Existe aqui -- e deve existir em quase todo o mundo, em maior ou menor escala -- uma certa dificuldade para lidar com conceitos abstratos.
“Instituições”, por exemplo, por mais que devam ser consideradas uma realidade muito concreta, sem a qual a vida em comum se torna inviável, acabam sendo tratadas como um conceito vago, etéreo e difícil de ser compreendido em sua profundidade.
Ninguém nunca viu uma “instituição” ao vivo ou tirou uma fotografia para o instagram ao lado dela. Nenhuma “instituição” faz parte do álbum de família que as pessoas guardam para a posteridade.
Exemplo: o código visual pelo qual a maioria das pessoas identifica a instituição “Judiciário” é um homem de capa preta esvoaçante, e geralmente se faz representar por uma figura de carne e osso, que tem nome e sobrenome, e desperta ódios ou paixões de acordo com as decisões que toma e os votos que profere, e da maior ou menor afinidade que as pessoas têm com esses votos ou com suas decisões, frases, conceitos e comportamento.
Por isso, a maioria das pessoas –- até mesmo no jornalismo -- que comentou o gesto do petista vice-presidente da Câmara na sessão solene de abertura do ano legislativo,erguendo os punhos como fizeram seus heróis condenados ao se apresentarem para cumprir a sua pena, fulanizou: Vargas afrontou Joaquim Barbosa.

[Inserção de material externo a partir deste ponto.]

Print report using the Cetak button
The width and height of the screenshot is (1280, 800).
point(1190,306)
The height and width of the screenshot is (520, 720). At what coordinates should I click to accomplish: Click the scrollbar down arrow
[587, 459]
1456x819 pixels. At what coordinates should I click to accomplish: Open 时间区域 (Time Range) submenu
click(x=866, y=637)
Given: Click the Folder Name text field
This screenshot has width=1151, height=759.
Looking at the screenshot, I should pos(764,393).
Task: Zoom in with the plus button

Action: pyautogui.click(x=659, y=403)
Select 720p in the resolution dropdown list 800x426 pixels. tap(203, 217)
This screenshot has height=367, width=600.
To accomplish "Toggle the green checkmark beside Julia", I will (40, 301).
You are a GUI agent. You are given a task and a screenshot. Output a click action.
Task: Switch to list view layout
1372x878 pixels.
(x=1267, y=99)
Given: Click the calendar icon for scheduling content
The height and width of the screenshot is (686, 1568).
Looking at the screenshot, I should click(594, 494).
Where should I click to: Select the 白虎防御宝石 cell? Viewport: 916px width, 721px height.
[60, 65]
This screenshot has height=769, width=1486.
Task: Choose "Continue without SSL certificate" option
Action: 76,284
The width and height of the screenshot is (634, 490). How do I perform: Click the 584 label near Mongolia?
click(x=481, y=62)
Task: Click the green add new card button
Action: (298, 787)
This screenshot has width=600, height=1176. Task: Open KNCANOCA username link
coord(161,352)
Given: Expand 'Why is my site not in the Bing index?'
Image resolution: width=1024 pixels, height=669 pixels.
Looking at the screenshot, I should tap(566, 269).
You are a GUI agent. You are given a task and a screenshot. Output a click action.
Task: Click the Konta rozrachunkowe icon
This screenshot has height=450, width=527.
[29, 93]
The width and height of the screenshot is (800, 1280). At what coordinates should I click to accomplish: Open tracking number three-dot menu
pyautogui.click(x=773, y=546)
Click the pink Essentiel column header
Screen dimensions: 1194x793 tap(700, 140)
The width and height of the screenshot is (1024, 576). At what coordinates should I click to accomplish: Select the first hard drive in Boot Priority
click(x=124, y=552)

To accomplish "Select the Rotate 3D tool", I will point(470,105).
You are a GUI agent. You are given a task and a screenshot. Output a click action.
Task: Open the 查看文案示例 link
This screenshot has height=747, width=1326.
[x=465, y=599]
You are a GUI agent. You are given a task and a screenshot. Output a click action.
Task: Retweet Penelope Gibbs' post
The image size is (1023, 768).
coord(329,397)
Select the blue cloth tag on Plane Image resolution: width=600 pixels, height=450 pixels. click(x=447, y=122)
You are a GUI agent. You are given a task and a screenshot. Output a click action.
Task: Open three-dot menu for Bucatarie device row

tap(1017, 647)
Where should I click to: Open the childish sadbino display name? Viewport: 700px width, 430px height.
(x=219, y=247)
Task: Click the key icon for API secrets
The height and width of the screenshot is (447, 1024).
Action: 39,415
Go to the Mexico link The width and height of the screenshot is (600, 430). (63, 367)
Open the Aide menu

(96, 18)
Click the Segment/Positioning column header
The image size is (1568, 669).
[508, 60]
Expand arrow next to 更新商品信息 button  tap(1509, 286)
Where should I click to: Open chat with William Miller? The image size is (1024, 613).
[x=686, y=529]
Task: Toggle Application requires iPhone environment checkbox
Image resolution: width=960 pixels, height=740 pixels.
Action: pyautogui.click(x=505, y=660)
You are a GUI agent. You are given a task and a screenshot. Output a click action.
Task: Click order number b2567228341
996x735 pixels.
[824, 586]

Na verdade, essa simplificação é um deslizamento de sentido. É a diluição semântica de um gesto que está longe de ser a ofensa de um indivíduo contra um outro do qual ele não gosta. Não é uma birra pessoal, nem sequer uma rixa ideológica.
Joaquim Barbosa e André Vargas.
Foto: Laycer Tomaz / Câmara dos Deputados
Tratar isso como simples falta de educação ou falta de civilidade é baratear demais o simbolismo do gesto. Um deputado mal educado a mais ou a menos não faz a menor diferença no conjunto da obra.
Mas o gesto transcende a mera grosseria, embora a maioria da imprensa a tenha tratado como tal. Foi uma agressão institucional de um poder contra o outro de uma forma raramente vista em períodos de vigência do estado democrático de direito.
Esperar algum tipo de refinamento do autor do gesto seria, talvez, pedir um pouco demais. Não se espera de Darinta um lançamento de Ademir da Guia.
Mas talvez não fosse esperar demais que um político, ocasionalmente investido do papel institucional de vice-presidente da Mesa, numa sessão simbólica solene e tradicional, onde a cortesia não é apenas um gesto social mas quase um requisito constitucional, evitasse uma provocação tão grave.
Foi uma agressão da instituição do Poder Legislativo contra a instituição do Poder Judiciário. Mas parodiando o sambista, a cor das instituições não sai no jornal. Ficou gravado na história como um passa-moleque de um homem tosco que escreve leis contra um outro que julga as leis e condena os que se consideram amigos do Rei e, como tal, inimputáveis.
Não foi um ato individual. Foi uma deliberada ofensa institucional. Um pontapé de um poder em outro poder.
07 de fevereiro de 2014
Sandro Vaia é jornalista. Foi repórter, redator e editor do Jornal da Tarde, diretor de Redação da revista Afinal, diretor de Informação da Agência Estado e diretor de Redação de “O Estado de S.Paulo”.